**Exercise**
Only the lines of the data holding the string "Close" need to be returned.

**Listed records**
• • • • • • •

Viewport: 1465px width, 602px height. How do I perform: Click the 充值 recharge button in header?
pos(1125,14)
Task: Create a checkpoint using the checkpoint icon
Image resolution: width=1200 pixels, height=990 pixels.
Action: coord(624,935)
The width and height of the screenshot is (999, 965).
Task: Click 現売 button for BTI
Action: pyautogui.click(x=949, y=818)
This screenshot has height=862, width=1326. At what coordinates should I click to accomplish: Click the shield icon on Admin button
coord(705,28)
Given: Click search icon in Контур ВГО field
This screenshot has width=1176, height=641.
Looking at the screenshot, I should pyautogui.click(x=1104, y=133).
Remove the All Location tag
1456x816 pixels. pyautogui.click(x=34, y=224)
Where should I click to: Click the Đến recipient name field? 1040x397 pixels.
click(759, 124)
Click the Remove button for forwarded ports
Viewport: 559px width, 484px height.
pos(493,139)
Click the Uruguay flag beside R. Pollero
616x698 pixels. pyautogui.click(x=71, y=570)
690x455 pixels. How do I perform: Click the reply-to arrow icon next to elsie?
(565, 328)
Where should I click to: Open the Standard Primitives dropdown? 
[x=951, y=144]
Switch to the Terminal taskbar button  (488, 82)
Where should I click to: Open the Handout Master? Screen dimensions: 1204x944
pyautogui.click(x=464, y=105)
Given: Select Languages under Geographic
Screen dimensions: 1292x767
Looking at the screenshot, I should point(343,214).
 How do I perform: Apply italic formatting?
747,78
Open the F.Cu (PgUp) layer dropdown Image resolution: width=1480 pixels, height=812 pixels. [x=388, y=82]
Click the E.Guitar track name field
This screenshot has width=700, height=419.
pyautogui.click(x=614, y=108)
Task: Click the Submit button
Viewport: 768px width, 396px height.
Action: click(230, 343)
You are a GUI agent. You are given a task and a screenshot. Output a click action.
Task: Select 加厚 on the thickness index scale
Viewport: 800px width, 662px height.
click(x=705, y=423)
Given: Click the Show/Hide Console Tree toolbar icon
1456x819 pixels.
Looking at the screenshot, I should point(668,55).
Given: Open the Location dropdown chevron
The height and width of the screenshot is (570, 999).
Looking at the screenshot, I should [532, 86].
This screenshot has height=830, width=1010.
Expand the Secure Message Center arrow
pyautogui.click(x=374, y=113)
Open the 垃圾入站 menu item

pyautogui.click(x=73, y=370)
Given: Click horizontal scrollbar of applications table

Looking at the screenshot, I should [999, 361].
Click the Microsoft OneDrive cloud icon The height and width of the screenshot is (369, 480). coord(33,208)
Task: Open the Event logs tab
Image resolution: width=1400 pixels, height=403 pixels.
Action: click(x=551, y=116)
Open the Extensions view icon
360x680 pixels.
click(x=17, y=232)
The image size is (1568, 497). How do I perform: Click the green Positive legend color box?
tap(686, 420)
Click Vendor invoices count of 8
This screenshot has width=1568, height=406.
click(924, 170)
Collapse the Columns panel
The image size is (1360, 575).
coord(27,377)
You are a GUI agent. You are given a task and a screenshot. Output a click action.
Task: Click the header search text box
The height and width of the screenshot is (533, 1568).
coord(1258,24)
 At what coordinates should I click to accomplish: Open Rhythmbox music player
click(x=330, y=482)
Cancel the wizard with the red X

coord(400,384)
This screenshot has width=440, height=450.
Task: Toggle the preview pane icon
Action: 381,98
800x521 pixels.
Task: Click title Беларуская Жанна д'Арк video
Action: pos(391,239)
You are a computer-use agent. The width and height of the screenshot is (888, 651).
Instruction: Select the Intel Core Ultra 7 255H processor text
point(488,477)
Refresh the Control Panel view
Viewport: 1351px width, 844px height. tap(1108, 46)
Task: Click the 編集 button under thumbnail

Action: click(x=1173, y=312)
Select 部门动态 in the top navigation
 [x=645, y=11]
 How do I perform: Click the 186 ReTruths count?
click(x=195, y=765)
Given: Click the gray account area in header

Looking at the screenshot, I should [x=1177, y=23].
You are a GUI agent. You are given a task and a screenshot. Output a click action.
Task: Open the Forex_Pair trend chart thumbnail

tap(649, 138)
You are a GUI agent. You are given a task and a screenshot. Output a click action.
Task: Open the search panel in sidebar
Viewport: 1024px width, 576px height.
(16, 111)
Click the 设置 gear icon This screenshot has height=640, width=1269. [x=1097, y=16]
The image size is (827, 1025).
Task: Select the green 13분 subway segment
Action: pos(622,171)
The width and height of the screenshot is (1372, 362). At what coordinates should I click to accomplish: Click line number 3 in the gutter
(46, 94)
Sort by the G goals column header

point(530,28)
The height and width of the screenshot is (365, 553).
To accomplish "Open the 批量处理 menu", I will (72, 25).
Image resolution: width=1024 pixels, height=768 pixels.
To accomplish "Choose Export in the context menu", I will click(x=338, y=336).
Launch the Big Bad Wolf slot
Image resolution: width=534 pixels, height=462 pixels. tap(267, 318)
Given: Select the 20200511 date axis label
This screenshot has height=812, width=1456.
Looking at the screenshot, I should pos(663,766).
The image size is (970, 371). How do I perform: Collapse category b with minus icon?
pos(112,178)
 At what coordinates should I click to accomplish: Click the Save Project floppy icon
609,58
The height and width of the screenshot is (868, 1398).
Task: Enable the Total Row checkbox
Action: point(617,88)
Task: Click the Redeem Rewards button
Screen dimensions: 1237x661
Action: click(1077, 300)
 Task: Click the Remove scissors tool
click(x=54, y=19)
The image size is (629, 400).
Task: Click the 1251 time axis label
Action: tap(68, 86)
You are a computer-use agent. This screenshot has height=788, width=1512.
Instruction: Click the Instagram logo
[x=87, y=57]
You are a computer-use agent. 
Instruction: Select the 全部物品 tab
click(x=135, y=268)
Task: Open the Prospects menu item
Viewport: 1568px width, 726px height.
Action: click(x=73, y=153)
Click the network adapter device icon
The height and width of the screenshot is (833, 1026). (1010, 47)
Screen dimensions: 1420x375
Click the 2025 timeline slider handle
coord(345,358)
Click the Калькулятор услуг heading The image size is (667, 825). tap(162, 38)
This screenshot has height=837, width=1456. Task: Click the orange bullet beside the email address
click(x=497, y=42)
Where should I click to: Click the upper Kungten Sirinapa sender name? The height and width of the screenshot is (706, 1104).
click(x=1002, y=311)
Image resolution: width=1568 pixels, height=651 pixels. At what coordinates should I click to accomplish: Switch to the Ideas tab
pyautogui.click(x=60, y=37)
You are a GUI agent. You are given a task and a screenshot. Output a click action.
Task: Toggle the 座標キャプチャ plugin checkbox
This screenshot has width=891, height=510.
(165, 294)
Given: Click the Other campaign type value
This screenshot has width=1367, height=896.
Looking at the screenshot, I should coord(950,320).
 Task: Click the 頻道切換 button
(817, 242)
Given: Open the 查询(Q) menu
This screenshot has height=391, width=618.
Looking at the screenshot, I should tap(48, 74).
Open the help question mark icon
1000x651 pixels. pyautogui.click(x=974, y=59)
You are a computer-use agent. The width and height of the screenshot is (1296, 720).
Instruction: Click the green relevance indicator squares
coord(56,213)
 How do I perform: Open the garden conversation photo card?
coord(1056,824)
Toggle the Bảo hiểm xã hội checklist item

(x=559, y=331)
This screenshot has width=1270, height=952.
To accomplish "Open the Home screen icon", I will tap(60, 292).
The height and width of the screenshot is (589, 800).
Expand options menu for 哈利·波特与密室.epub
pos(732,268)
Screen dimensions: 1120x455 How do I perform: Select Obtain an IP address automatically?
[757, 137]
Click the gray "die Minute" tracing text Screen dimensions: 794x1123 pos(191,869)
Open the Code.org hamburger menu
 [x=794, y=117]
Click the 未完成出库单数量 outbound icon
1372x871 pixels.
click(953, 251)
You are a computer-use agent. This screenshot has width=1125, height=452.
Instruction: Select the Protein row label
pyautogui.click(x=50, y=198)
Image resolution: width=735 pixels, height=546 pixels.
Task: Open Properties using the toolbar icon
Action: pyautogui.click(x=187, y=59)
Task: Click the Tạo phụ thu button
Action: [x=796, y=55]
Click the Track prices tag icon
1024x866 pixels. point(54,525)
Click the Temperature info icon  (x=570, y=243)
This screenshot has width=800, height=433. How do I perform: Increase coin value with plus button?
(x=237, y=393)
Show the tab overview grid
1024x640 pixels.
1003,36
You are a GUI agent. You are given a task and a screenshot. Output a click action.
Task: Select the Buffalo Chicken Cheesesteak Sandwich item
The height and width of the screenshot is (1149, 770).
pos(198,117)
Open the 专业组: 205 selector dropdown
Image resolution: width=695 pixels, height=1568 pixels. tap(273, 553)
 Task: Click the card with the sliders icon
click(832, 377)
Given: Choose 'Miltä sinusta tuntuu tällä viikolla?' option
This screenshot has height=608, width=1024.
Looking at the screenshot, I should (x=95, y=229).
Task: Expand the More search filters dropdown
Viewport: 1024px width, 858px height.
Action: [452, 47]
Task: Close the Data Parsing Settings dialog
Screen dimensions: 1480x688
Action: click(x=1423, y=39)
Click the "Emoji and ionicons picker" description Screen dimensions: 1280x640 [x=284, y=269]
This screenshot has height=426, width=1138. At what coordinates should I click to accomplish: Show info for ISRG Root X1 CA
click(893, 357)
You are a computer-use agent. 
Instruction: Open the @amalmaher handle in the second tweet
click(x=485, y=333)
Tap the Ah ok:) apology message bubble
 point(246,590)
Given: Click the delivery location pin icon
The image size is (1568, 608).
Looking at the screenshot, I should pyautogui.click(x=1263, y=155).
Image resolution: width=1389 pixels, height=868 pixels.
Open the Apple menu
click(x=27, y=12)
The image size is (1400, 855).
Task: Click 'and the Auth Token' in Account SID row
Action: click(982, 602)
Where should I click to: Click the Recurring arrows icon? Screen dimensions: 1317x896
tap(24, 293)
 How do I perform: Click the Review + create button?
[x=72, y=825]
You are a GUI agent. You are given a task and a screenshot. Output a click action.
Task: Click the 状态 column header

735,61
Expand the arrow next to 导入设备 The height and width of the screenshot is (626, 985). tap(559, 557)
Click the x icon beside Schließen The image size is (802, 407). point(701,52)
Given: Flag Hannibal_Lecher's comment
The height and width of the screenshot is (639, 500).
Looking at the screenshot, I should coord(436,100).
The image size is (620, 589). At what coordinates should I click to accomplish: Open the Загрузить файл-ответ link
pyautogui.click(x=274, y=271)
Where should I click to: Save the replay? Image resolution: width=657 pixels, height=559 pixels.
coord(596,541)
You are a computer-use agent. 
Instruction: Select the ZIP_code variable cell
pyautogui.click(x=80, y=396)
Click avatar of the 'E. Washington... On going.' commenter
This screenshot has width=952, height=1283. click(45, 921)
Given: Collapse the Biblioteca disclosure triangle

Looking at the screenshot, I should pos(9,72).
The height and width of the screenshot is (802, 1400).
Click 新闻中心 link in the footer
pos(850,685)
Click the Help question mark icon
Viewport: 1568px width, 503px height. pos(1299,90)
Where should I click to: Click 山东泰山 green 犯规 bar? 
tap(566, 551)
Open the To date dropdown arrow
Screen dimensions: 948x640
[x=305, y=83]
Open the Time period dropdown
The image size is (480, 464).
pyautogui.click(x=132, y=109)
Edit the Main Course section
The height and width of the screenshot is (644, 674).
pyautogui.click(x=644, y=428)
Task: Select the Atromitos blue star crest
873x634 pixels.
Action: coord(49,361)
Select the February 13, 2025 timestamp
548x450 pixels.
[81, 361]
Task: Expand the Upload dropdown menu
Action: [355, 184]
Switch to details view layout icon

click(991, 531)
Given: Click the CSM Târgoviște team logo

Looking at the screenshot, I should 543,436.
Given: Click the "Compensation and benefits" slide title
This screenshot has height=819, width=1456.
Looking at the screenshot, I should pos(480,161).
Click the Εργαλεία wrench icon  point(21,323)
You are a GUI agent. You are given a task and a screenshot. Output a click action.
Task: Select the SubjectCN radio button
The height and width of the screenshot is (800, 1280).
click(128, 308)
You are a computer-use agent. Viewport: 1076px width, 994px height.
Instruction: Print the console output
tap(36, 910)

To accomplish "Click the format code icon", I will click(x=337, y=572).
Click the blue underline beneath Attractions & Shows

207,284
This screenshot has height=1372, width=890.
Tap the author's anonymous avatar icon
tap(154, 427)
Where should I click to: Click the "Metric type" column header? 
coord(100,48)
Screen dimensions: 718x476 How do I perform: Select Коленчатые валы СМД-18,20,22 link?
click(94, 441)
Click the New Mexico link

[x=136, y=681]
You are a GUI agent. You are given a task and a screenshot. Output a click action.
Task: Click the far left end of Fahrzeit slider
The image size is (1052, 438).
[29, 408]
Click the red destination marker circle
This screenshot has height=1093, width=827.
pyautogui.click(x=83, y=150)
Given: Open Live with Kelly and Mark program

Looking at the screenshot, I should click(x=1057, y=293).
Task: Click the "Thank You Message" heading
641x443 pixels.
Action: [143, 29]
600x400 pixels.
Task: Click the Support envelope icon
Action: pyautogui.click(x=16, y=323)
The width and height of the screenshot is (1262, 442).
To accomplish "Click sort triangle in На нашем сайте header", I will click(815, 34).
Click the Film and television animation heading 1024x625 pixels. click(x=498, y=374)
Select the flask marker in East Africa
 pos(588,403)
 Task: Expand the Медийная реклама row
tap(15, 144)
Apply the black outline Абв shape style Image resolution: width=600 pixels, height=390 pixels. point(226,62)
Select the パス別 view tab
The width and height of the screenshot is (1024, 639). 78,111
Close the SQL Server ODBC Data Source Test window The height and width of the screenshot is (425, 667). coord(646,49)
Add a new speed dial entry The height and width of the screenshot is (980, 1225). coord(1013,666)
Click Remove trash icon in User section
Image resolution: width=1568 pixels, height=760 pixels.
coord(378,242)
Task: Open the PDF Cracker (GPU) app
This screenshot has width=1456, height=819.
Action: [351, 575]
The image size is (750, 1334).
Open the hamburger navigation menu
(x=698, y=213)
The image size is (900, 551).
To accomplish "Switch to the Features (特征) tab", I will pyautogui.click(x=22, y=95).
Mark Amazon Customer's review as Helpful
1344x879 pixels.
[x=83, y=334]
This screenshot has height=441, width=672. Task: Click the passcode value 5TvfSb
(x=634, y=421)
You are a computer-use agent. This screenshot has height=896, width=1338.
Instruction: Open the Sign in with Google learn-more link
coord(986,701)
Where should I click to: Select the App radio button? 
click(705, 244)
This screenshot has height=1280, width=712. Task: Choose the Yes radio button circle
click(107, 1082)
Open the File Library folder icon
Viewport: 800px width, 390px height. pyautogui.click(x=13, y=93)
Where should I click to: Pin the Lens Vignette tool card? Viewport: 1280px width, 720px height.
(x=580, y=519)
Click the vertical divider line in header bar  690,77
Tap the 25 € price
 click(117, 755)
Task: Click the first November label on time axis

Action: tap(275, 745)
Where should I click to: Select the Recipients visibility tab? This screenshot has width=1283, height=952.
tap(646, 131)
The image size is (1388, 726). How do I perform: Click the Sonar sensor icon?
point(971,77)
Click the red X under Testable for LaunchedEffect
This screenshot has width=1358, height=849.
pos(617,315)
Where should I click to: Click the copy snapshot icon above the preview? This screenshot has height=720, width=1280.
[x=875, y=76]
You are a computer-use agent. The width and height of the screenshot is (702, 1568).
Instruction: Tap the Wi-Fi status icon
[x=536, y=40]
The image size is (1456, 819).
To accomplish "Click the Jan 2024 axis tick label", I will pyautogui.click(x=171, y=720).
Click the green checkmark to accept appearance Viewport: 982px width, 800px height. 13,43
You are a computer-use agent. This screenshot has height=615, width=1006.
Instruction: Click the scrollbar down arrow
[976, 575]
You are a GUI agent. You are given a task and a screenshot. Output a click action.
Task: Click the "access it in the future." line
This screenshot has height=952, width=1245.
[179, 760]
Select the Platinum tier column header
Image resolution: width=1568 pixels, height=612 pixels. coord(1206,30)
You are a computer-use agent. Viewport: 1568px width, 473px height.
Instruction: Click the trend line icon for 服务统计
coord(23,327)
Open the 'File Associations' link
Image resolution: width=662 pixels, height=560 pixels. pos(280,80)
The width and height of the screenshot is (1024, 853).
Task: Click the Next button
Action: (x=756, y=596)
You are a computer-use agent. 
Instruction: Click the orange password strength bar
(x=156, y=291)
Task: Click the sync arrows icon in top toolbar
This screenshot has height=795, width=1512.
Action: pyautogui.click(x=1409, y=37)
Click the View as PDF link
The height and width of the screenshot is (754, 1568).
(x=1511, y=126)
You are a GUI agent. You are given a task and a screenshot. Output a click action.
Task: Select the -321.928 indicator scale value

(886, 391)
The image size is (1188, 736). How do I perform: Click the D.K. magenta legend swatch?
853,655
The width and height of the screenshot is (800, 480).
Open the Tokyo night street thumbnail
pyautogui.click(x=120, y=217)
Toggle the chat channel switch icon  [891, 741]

• • • • • • •

**Exercise result**
Task: Close the Data Parsing Settings dialog
Close the SQL Server ODBC Data Source Test window The height and width of the screenshot is (425, 667). coord(646,49)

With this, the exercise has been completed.